Hi,
I am working on an OpenACC code optimized to run on NVIDIA GPUs that I would like to run also on Intel CPUs to demonstrate its portability, but I am getting quite bad performances.
Analyzing the compiler output when compiling with -ta=multicore and -tp=haswell I noticed that the most compute demanding functions were not parallelized/vectorized.
On the contrary they are when using -ta=tesla.
In particular the core of these functions is made up by 4 nested loops such as:
and for all of them the compiler output is similar to:
my_function:
50, Loop is parallelizable
Generating Multicore code
50, #pragma acc loop gang
50, Loop not vectorized/parallelized: too deeply nested
53, Loop is parallelizable
56, Loop is parallelizable
59, Loop is parallelizable
Loop not vectorized: data dependency
Why does the compiler report “#pragma acc loop gang” to be the pragma associated to the outer loop whatever pragma I try? For example if I try “#pragma acc loop independent collapse(3)”, it still reports: “#pragma acc loop gang”. Is it ignoring the specified pragmas?
Moreover, why does the compiler report “Loop not vectorized: data dependency” for the inner loop although I specified “#pragma acc loop independent vector”? Shouldn’t the “independent” clause be enough to ask not to check data dependencies between loop iterations?
Currently for multicore targets, the compiler is limited to a single gang loop. We do plan on expanding this. Also, we currently use classic auto-vectorization optimization but in the future expect to have the compiler use the “vector” clause to indicate to the compiler to vectorize the loop. For now, consider using the C99 “restrict” keyword and/or the “-Msafeptr” flag to help the compiler determine the independence of loop iterations.
We succeeded to solve the “Loop not vectorized/parallelized: too deeply nested” warning adding this option to the compiler (4 would be probably enough):
-Mvect=levels:5
Moreover we updated the pragmas using the tile clause, in order to adhere more strictly to the OpenACC spcifications:
Despite of that, although all the pointers passed as arguments to the function where declared as __restricted, we still experienced the “Loop not vectorized: data dependency” warning.
Using -Msafeptr as a compiler option changed the compiler output, but it is still not vectorizing the code.
The output is now:
50, Loop is parallelizable
Generating Multicore code
50, #pragma acc loop gang
53, Loop is parallelizable
56, Loop is parallelizable
59, Loop is parallelizable
Loop not vectorized: mixed data types
Do you have any other suggestions?
p.s
The same code get compiled and run perfectly fine on GPUs and just changing the pragmas it could also be vectorized by the Intel compiler targeting CPUs, so I guess it should be “just” a matter of persuading the pgi compiler about the fact that it can vectorize it.
We’ve improved the compiler vectorization over the last few years and do support mixed data types, in particular things like mixed int and double. I’m not sure why we’re not able to vectorize it in this case.
Can you post a snip-it of the code, including the data types of the variables being used? Also, what version of the compiler are you using?
The code is quite complex, but maybe the important information is that in the body of the loop, apart from some integer computations for arrays indexing, all computations are performed on array items of user defined data structures, which actually contains “C99 double complex” data type.
Maybe the compiler have difficulties to understand that double complex data elements actually just maps to double?
We are able to vectorize double complex data types (which is a 16-byte data type, doubles are 8-bytes). However, we can’t currently vectorize 16-byte types mixed with 4-byte types. Do you have any floats in the expression? If so, can you make these doubles to see if it works around the problem?
is this limitation still present, or newer pgi versions allow to collapse two (or more) outer loops to increase the number of gangs?
I’ve been talking to our compiler engineers about this. According to them collapse should be working with a gang loop when targeting multicore. However, I have seen cases where the runtime profiles appear as if the collapse was ineffective.
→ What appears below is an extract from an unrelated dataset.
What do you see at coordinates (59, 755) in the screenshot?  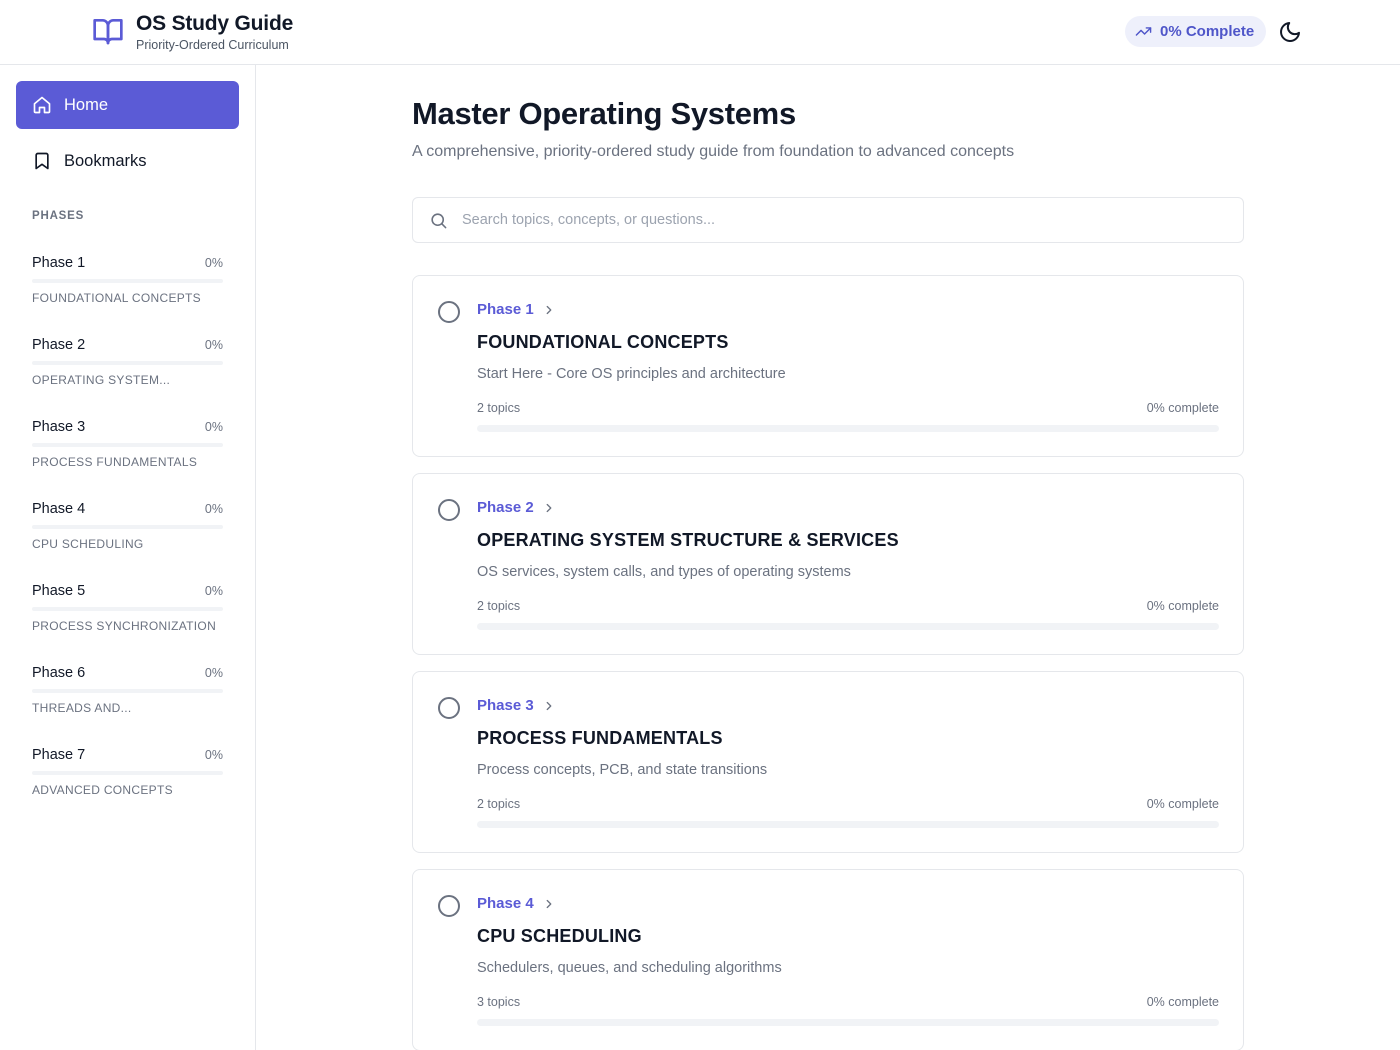 I see `phase-name: Phase 7` at bounding box center [59, 755].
I’ll continue to press them since it should be working but may not be in all cases. Are you able to send me a reproducing example (trs@pgroup.com)? That may help.
Hi,
I guess in our code it is working, since we can see different execution times when using it or not… I was just asking to know if it was worth to give it a try ;)
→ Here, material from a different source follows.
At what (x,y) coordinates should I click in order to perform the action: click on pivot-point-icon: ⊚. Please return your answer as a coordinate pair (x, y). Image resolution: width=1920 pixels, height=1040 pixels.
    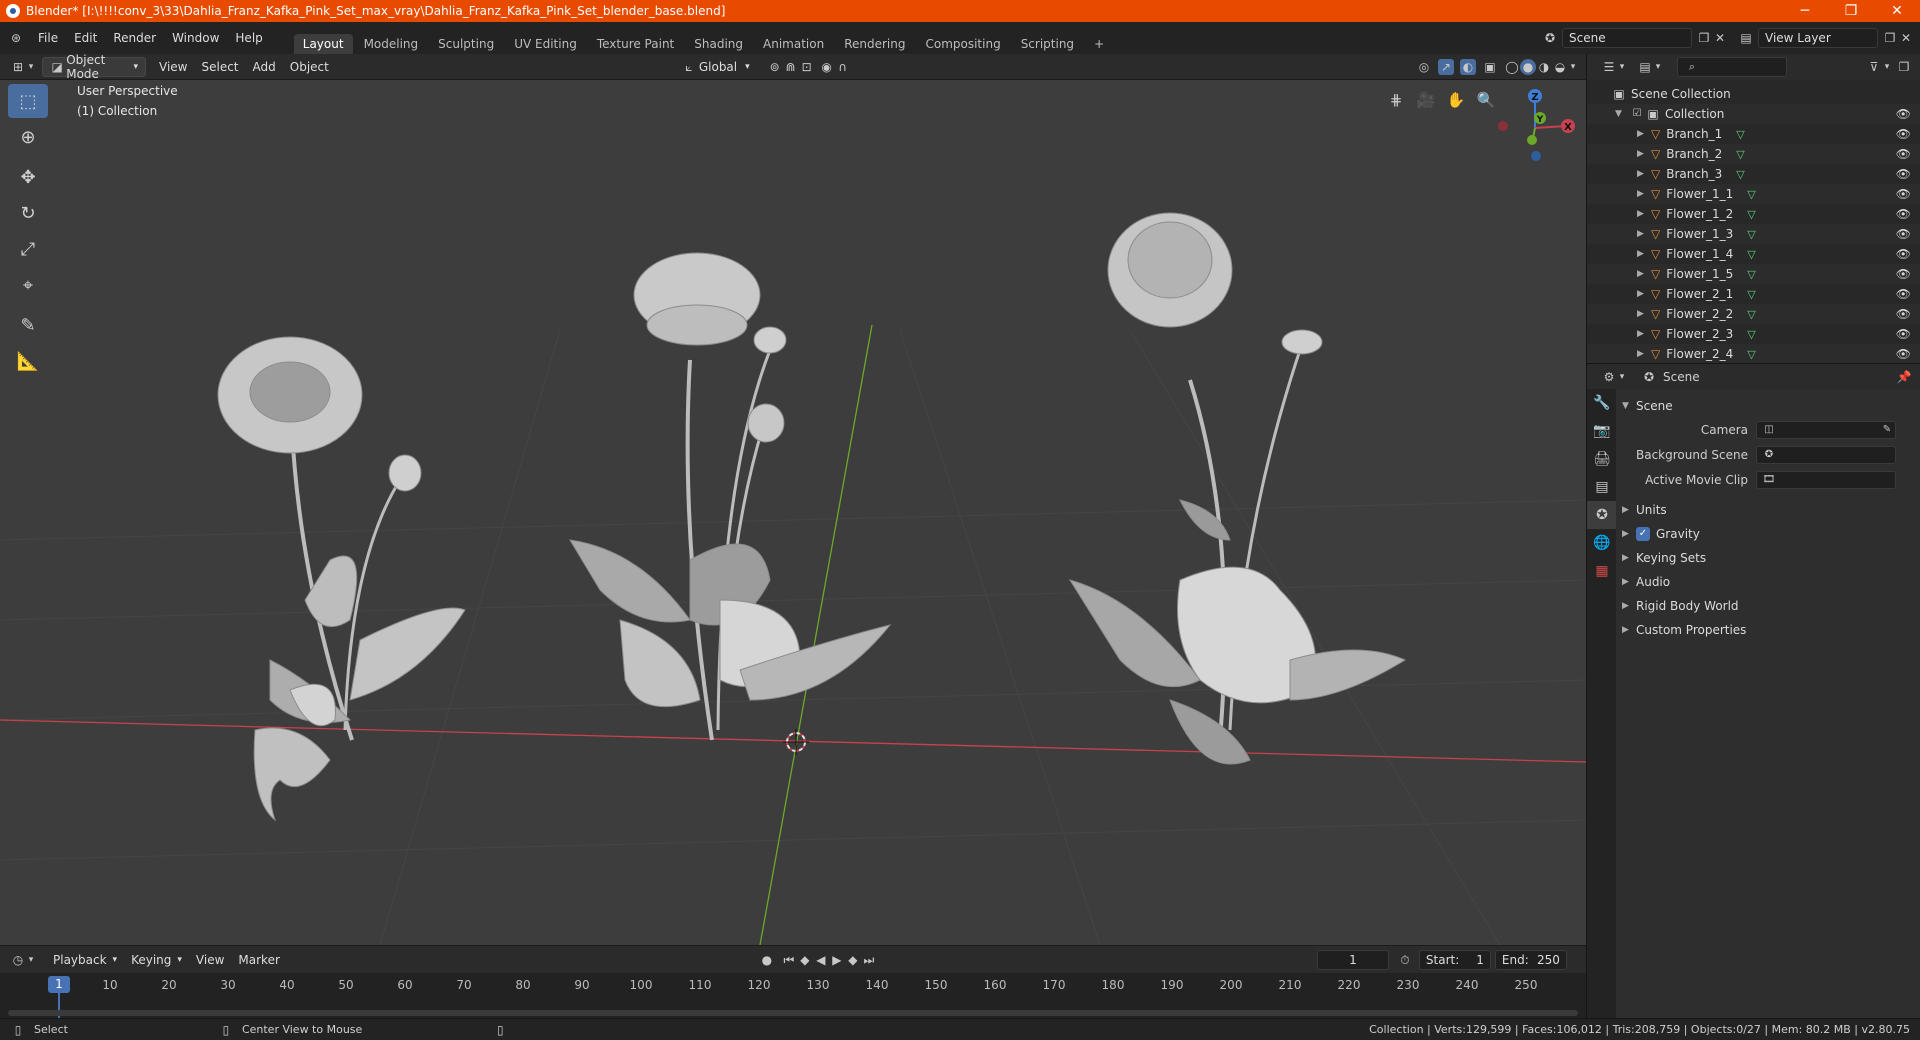
    Looking at the image, I should click on (775, 67).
Anyhow, how would you profile the resulting executable to identify how the loops get divided across threads?
I tried to use pgprof and then the visual profiler, but I was not able to find this information… I was expecting to find it in a similar fashion as grid and blocks when targeting GPUs. Do I need to specify some particular flags to pgprof?
For OpenACC multicore targets, we use our OpenMP back-end where each “gang” gets mapped to a OpenMP thread. For more recent versions of pgprof, you can profile OpenACC multicore and it will show up on the timeline. You can also see the times from each of the individual thread from the “CPU” tab’s thread drop-down box.
You’ll only be able to see the gang level parallelism since we’ll use classical CPU vectorization for the vector loops.